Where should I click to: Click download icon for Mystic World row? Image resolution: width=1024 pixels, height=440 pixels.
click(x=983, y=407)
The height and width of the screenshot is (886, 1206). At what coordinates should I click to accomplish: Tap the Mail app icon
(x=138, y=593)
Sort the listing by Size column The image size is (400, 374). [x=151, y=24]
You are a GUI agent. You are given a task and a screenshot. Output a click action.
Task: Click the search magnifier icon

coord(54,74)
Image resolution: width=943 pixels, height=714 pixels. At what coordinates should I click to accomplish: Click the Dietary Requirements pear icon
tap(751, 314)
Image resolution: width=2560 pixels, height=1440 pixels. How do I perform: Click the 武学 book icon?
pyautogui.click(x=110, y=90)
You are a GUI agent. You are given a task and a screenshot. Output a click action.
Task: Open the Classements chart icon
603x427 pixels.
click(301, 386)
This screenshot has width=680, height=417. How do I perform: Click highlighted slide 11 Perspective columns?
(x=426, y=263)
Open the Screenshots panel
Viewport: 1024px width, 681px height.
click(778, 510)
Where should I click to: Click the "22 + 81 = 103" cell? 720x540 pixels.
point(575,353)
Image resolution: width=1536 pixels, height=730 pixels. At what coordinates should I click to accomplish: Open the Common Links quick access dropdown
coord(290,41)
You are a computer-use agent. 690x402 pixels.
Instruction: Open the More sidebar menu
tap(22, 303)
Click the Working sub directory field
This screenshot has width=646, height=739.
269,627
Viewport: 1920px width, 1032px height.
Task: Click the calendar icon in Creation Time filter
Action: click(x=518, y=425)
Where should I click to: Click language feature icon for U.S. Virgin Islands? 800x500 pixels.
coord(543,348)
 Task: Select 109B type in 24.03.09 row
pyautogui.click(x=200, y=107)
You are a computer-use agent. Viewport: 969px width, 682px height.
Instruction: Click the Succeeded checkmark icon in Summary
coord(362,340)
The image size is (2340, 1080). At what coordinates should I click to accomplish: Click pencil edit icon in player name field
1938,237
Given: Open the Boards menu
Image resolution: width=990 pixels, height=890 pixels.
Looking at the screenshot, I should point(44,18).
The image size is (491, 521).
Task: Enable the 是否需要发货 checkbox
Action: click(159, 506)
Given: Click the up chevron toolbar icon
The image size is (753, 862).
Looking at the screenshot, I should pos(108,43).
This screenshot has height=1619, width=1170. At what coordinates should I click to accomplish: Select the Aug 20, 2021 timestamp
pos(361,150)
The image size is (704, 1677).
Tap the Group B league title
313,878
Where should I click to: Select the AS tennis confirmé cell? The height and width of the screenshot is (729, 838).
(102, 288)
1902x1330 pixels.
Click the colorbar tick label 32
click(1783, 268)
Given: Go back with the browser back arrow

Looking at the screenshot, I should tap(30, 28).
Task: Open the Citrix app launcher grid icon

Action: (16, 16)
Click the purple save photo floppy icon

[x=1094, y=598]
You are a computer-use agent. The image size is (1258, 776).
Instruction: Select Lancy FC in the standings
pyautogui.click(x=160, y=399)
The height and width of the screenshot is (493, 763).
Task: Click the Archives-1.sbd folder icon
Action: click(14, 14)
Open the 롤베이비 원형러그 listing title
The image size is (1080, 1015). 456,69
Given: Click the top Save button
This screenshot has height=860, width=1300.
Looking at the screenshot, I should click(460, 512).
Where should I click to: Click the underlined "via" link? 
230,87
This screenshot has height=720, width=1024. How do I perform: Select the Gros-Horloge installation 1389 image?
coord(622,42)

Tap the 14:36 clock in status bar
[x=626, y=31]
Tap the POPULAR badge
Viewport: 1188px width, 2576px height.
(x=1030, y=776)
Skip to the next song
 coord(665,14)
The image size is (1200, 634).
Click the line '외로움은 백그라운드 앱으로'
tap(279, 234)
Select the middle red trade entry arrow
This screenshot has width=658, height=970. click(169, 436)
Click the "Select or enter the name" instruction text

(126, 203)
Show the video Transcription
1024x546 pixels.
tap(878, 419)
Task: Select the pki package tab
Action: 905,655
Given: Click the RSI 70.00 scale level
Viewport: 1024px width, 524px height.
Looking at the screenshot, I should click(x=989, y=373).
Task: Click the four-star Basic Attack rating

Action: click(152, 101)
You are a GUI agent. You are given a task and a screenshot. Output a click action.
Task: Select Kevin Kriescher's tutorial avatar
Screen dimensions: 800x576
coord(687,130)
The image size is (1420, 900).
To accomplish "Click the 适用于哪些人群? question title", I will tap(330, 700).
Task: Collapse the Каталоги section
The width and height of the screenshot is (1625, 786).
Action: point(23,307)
=====
__Instructions to follow__. If a line above holds the string "computer", return it as it stands.

__Task solution__.
You are a computer-use agent. 690x402 pixels.
You are a computer-use agent. Viewport: 969px width, 682px height.
You are a computer-use agent. The image size is (1258, 776).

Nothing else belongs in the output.